Which lines below contain the string "agent", with case counting? Copy each such line in full.

═════ Records for the exercise

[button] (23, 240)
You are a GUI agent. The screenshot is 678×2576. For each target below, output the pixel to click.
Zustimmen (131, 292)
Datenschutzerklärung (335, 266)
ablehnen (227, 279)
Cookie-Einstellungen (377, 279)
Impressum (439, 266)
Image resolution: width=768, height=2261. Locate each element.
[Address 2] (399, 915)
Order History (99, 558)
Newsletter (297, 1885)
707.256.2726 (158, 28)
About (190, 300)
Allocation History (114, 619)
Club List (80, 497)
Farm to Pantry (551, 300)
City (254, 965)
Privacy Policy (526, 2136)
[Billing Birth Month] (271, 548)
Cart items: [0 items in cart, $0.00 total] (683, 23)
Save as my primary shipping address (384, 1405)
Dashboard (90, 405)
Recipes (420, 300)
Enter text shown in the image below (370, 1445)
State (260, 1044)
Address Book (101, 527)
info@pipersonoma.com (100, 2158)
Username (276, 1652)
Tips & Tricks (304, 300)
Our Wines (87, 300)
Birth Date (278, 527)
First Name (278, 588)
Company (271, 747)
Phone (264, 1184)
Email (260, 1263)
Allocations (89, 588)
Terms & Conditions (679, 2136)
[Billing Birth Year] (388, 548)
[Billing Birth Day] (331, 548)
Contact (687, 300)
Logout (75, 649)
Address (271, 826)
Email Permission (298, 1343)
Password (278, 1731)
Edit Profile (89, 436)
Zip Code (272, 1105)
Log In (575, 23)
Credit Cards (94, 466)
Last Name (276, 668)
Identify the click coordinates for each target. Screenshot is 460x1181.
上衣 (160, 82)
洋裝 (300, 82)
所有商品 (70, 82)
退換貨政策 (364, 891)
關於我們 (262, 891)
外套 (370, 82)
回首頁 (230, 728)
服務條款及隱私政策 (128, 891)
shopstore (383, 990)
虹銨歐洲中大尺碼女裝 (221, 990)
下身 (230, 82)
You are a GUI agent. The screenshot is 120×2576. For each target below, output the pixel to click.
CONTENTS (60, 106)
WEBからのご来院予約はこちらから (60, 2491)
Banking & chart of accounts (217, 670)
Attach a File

══════════

» Written response
You are a GUI agent. The screenshot is 678×2576. For each target below, output the pixel to click.
You are a GUI agent. The screenshot is 120×2576. For each target below, output the pixel to click.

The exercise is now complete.